You currently appear to be engaged in an edit war according to the reverts you have made on 2003 Fiesta Bowl. Note that the three-revert rule prohibits making more than three reversions in a content dispute within a 24 hour period. Additionally, users who perform a large number of reversions in content disputes may be blocked for edit warring, even if they do not technically violate the three-revert rule. If you continue, you may be blocked from editing. Please do not repeatedly revert edits, but use the talk page to work towards wording and content that gains a consensus among editors. Lucid6191 (talk) 00:54, 14 December 2007 (UTC)[reply]

The Call

So, you still think it was a good call. After Referee Magazine and NASO defended it. After sportswriters defended it. After the Big XII Press Conference validated the call. http://www.youtube.com/watch?v=NMvjADmxhVw shows video evidence that it was a good call.

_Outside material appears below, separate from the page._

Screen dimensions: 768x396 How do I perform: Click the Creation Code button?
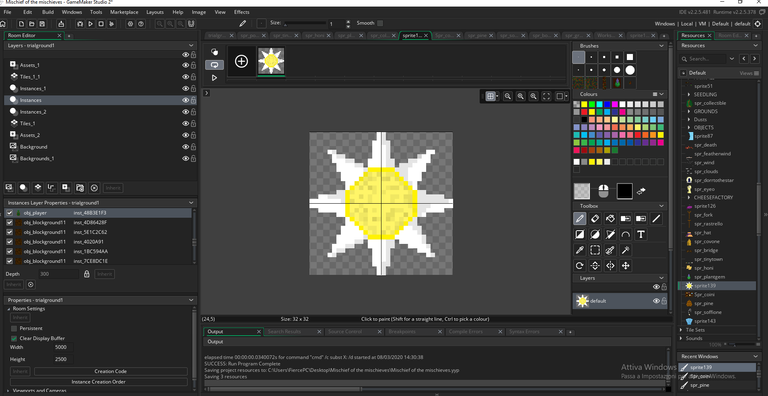click(111, 371)
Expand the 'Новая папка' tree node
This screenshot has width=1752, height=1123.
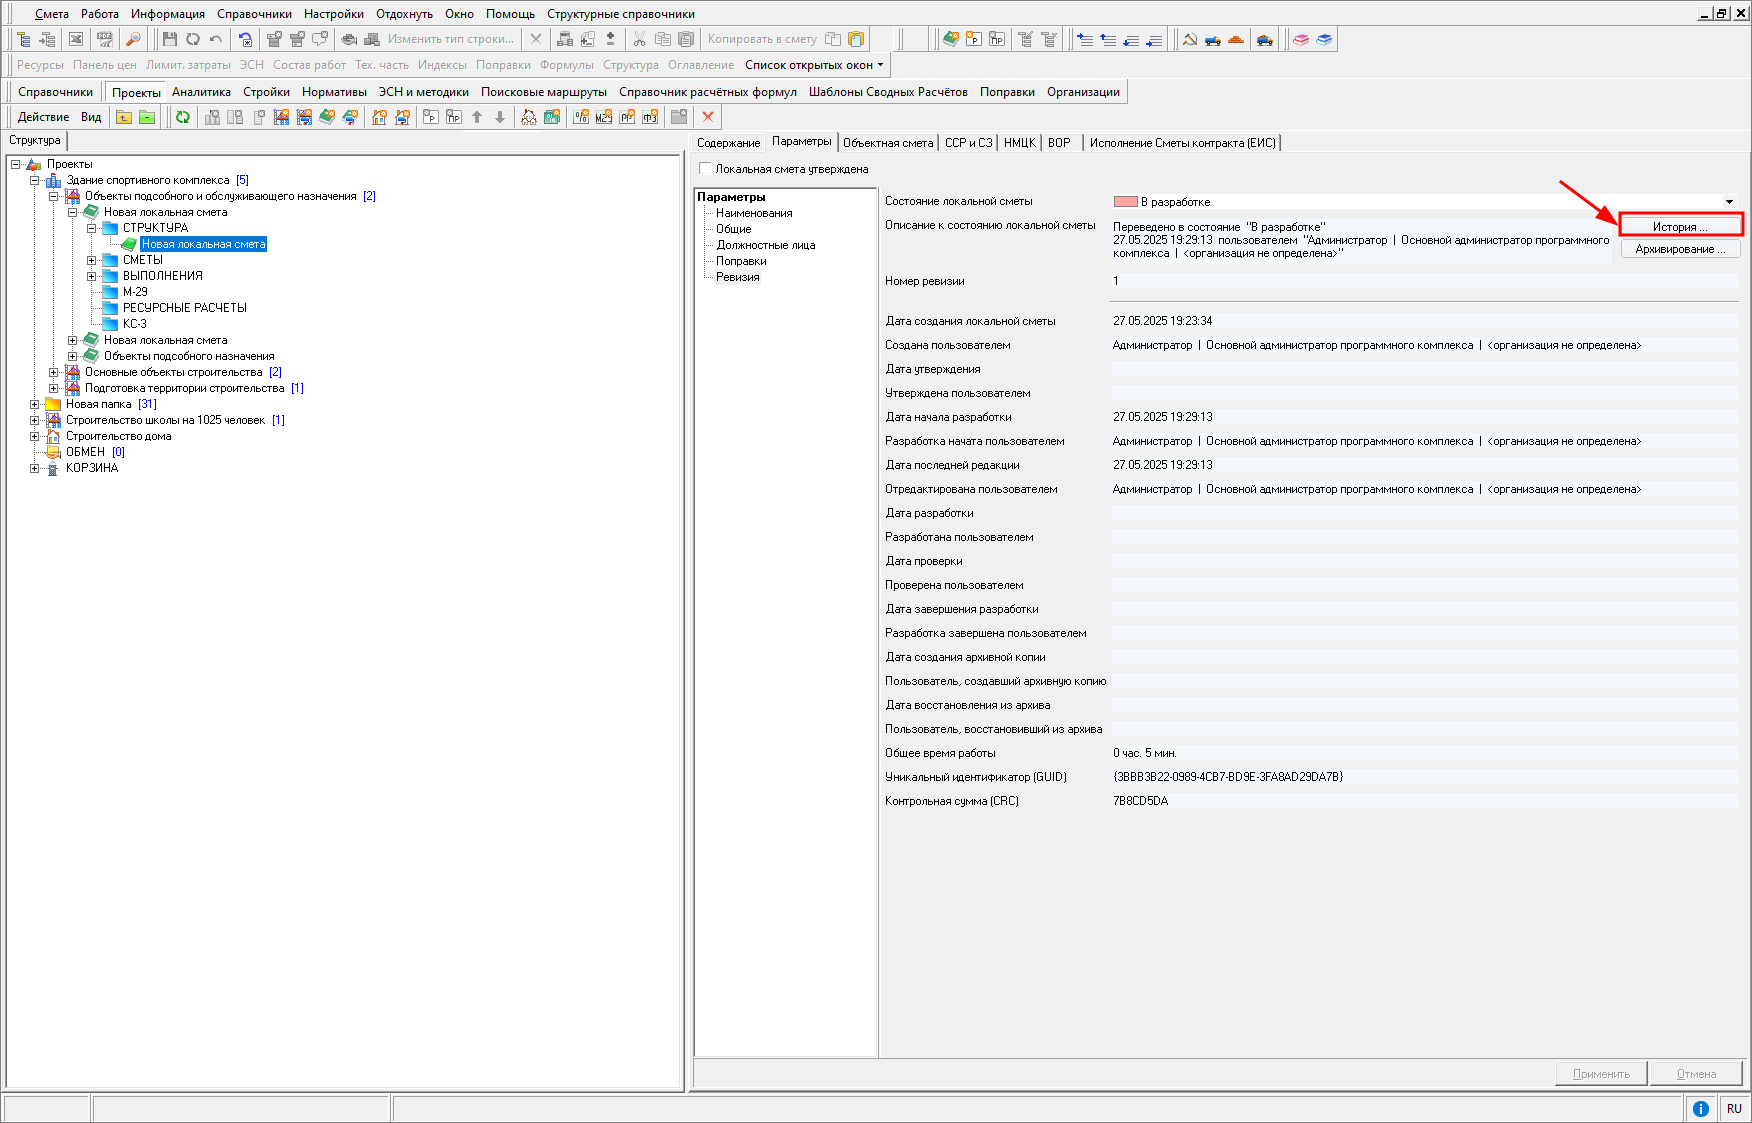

You're either a disgruntled Miami fan, or you're simply trolling Ohio State fans. Either way, Wikipedia is not the place for hearsay, bias, and homer drivel. If you think an ESPN reporter or so-and-so blasted the call, offer a source. "Link or lies." I have sportswriters, organizations, sports officials, and video evidence on my side. What do you have? Your cousin said he heard from a friend that Terry Porter has an illegitimate daughter who goes to Ohio State? Give me a break. Stop seeking validation. Miami lost that game fair and square.